__EXERCISE INSTRUCTIONS__. The stretch from the line with "Krawall im Glas (384, 2298)" through the line with "Rotweinkuchen mit Himbeere (73, 440)" in the records below: write it out exactly, and nothing else.

__Dataset items__.
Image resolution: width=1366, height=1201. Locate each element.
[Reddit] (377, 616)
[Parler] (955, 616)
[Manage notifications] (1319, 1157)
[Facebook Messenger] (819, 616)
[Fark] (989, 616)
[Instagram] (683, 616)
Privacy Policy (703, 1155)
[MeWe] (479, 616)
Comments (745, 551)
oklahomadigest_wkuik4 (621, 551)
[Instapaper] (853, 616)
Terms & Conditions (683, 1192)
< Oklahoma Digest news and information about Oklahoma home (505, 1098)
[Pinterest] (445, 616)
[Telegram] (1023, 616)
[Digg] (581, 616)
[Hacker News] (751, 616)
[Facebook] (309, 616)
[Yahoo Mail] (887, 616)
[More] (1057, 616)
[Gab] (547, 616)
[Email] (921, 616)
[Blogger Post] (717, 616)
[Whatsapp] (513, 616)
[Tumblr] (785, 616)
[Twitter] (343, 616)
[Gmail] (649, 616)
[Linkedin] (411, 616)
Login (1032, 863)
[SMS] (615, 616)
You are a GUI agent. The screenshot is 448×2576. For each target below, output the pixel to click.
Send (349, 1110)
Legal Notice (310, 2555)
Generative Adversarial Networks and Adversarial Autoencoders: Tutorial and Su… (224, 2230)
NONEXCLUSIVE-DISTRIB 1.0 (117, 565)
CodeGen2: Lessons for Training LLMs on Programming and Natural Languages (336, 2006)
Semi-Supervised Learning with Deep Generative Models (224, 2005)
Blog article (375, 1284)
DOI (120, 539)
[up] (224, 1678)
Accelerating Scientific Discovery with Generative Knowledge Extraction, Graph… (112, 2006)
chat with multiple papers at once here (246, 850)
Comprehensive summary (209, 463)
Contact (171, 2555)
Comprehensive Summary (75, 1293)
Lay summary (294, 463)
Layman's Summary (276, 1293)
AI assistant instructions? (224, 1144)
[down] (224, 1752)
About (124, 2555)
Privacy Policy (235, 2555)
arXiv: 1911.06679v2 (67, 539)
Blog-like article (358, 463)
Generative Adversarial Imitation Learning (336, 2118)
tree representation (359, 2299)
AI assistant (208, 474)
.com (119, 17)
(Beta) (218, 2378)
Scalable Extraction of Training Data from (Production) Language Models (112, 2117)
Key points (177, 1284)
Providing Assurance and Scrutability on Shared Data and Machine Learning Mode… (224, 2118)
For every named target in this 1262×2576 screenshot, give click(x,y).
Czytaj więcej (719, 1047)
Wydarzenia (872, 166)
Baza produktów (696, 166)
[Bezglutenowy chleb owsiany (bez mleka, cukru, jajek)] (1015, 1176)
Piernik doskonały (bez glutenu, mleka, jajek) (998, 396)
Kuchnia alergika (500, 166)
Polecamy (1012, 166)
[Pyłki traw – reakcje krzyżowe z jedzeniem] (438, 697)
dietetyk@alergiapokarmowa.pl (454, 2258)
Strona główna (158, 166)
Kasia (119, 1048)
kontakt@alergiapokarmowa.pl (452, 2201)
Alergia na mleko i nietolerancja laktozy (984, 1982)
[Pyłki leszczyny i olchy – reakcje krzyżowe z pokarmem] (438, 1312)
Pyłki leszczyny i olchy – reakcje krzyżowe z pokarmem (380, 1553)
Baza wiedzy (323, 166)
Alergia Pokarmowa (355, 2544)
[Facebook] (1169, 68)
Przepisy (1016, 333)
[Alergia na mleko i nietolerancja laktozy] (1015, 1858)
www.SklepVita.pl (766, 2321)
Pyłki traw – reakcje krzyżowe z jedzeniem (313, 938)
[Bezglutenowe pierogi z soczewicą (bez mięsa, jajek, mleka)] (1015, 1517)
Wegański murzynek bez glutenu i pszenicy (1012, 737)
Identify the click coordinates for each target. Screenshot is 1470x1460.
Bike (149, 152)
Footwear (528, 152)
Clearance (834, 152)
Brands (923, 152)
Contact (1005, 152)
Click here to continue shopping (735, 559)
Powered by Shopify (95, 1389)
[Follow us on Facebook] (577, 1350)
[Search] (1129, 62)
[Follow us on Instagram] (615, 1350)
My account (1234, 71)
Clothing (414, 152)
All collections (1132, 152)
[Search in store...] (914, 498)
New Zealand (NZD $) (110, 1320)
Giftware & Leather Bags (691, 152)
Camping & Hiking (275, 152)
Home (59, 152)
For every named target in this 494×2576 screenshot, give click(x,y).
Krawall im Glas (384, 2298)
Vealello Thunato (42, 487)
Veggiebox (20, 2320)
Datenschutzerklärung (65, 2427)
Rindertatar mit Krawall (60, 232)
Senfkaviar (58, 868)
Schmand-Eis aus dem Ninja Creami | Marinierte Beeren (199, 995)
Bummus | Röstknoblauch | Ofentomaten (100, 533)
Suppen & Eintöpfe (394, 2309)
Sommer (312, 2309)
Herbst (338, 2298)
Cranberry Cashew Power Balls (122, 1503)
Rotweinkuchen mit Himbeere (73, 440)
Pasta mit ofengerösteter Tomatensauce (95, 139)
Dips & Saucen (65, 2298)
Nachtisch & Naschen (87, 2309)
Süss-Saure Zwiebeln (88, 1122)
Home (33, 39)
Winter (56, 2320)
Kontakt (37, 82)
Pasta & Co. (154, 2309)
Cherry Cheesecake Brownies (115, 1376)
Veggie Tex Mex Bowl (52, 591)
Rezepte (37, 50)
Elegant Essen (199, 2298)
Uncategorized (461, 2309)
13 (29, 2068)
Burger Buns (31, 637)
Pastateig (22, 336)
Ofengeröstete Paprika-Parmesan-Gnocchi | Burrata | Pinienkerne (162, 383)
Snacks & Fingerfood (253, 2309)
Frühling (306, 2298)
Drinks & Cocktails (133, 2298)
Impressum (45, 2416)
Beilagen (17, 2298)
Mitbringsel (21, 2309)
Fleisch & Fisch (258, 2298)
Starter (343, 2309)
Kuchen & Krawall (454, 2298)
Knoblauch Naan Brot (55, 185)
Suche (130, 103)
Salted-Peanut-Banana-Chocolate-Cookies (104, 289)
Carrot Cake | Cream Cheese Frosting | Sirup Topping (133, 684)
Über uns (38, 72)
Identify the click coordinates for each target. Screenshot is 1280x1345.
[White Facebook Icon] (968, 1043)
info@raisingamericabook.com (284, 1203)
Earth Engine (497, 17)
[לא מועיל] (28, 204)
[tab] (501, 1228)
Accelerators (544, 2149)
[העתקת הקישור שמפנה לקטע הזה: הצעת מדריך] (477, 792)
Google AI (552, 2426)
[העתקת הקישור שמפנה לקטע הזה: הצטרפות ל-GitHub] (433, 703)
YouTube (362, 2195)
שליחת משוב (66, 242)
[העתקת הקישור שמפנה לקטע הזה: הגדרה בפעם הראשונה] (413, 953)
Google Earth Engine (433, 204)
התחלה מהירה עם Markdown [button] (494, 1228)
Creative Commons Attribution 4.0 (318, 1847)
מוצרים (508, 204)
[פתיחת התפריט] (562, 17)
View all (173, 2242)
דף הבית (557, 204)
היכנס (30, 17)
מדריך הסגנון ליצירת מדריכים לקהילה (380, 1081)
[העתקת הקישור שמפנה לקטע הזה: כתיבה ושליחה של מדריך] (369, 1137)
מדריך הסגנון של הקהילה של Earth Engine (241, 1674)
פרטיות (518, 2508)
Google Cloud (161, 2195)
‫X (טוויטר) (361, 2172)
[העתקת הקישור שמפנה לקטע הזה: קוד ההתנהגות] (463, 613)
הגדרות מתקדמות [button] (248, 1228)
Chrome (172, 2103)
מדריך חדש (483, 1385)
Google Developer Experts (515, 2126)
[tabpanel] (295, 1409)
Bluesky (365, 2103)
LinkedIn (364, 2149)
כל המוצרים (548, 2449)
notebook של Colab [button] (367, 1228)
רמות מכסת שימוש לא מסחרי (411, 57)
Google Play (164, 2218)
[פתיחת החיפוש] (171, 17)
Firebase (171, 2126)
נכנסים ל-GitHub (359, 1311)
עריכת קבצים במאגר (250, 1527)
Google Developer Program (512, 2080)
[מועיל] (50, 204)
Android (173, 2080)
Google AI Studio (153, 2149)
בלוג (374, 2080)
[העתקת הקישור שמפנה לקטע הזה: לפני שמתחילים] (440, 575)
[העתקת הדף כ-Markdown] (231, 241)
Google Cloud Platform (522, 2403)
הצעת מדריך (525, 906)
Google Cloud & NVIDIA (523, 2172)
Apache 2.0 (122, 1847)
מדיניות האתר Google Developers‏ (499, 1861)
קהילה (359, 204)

__REPLY__.
Krawall im Glas (384, 2298)
Vealello Thunato (42, 487)
Veggiebox (20, 2320)
Datenschutzerklärung (65, 2427)
Rindertatar mit Krawall (60, 232)
Senfkaviar (58, 868)
Schmand-Eis aus dem Ninja Creami | Marinierte Beeren (199, 995)
Bummus | Röstknoblauch | Ofentomaten (100, 533)
Suppen & Eintöpfe (394, 2309)
Sommer (312, 2309)
Herbst (338, 2298)
Cranberry Cashew Power Balls (122, 1503)
Rotweinkuchen mit Himbeere (73, 440)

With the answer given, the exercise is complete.